Ezra Edelman compares his nine-hour Prince documentary canceled by Netflix to Indiana Jones’ prized Ark of the Covenant: lost to the world.
“The image I’ve had in my head is the last shot of Raiders of the Lost Ark: of just a huge warehouse somewhere in Netflix, a crate just, like, put away,” Edelman, who won the Oscar for Best Documentary Feature for 2016’s O.J.: Made in America, said Tuesday on the Pablo Torre Finds Out podcast.
The director made it clear that he’s a fan of “The Purple One,” who died in 2016, but he also wanted to show the “Little Red Corvette” singer’s “humanity.” The project, which featured interviews with more than 70 people and included descriptions of physical and mental abuse in his relationships, according to New York Times Magazine Deputy Editor Sasha Weiss, who is one of the few people to have seen the film.

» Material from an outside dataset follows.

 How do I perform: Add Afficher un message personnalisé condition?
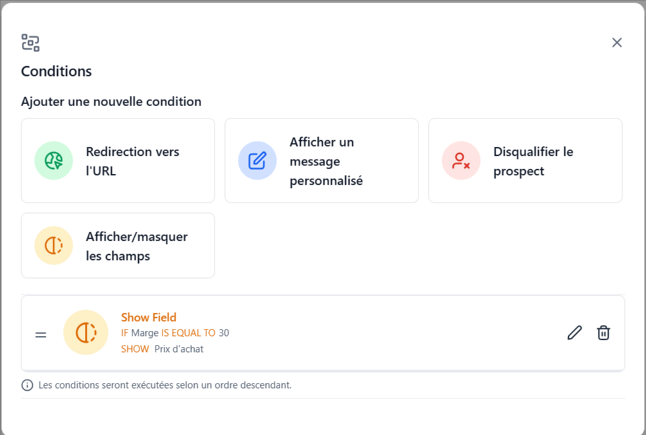tap(322, 161)

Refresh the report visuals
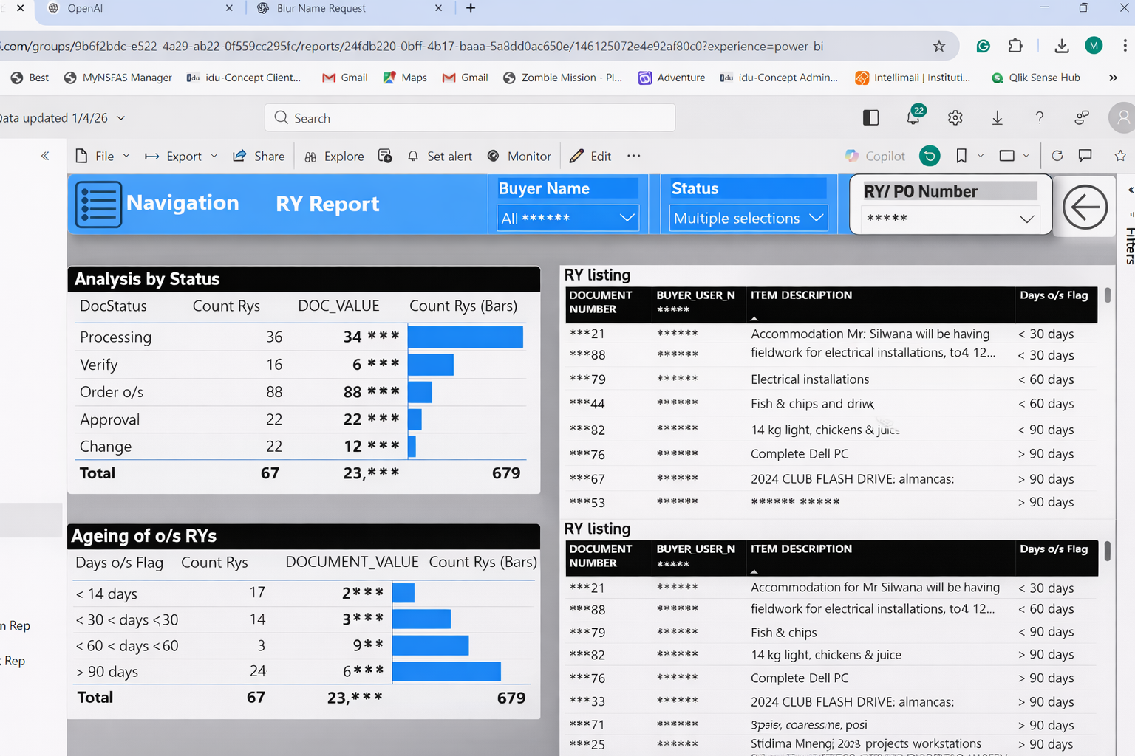coord(1057,156)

“Like most Americans who grew up in the 1980s, I had an image of Prince emblazoned in my mind: wonderfully strange; a gender-bending, dreamy master of funk,” Weiss wrote in her article “The Prince We Never Knew” published in September 2024. “He flouted and floated above all categories and gave permission to generations of kids to do the same. Edelman’s film deepened those impressions, while at the same time removing Prince’s many veils. This creature of pure sex and mischief and silky ambiguity, I now saw, was also dark, vindictive and sad. This artist who liberated so many could be pathologically controlled and controlling. The film is sometimes uncomfortable to watch. But then, always, there is relief: the miracle of Prince’s music.”
When Edelman joined the project, the outlet reported, he was assured that he and the streamer would have final say on the content of the documentary, while Prince’s estate “could review the film for factual accuracy.”
Edelman claims that’s not what happened.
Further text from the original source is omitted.